March 23, 2005

On March 20 th, at 10:53 a.m., I awoke to a magnitude 6.0 earthquake which, from what I can tell, originated between my mattress and box spring. The quake—the strongest in this area since 1898—lasted a full 30 seconds. This 30 seconds when calculated through “earthquake-time” conversion (about the same as the “DMV-waiting-room-time” conversion) equals roughly…well…well, I guess it still equals 30 seconds. But the point is, it felt like fucking forever.
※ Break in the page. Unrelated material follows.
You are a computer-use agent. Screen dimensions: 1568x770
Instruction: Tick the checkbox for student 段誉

In the time between 10:53:08 a.m. and 10:53:38 a.m. my girlfriend and I were able to latch on to each other, roll onto the floor, put a kettle on the stove for “after-quake tea,” and carry on a conversation that went something like this:

Girlfriend: "OMIGOD!"

Me: "I know, I haven’t had Earl Grey in a while either."
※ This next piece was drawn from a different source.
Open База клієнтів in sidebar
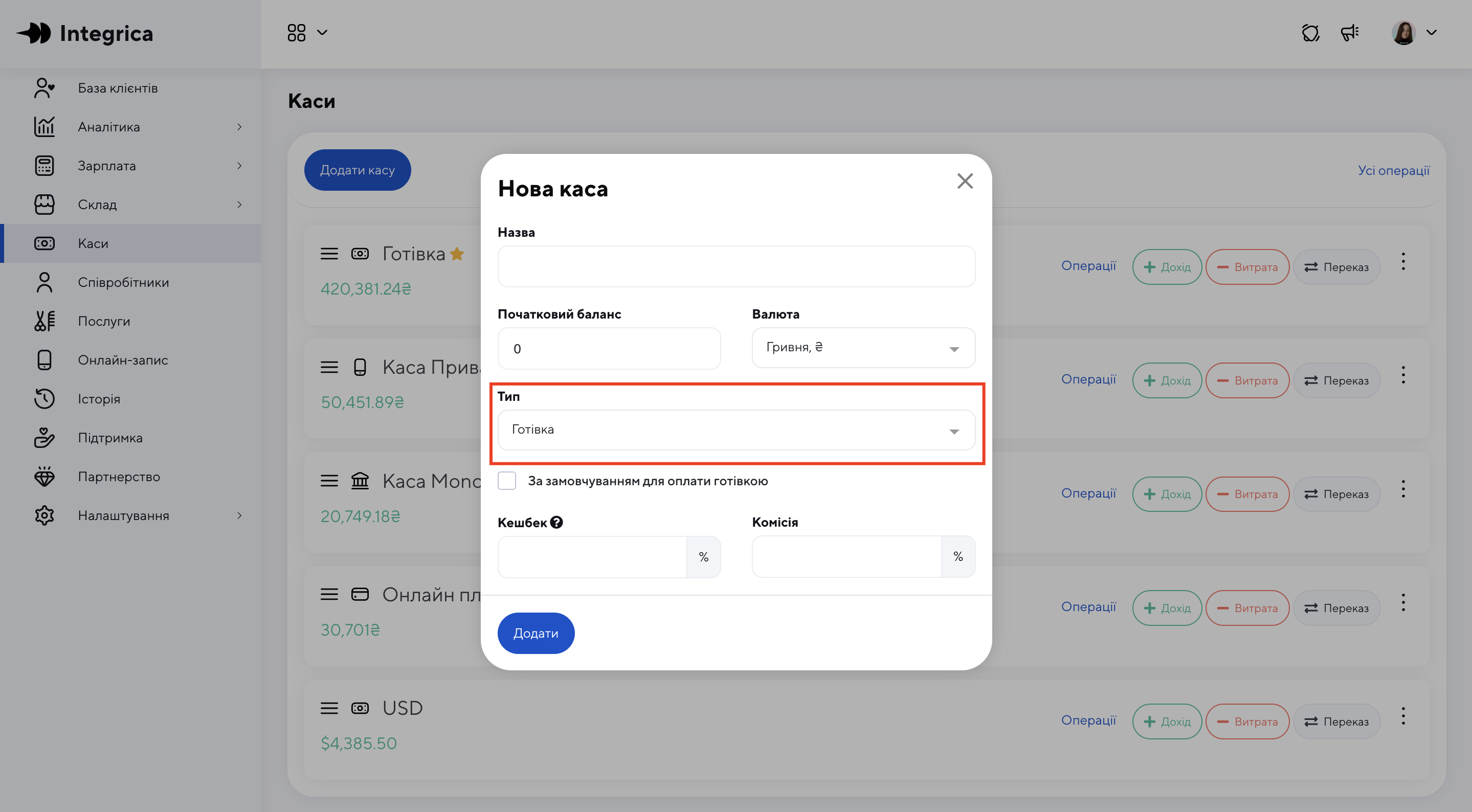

Girlfriend: "We should get under your bed, or in the closet!"

Me: [Look at bed, notice that there is about 4 inches of space from the floor to the box spring; mentally assess size of own skull…decide impossible. Visualize contents of closet shelves; mentally assess hardness of own skull…decide impossible; say:] "…impossible."

And then we discussed Hume and the nature of moral attitudes. It was THAT long.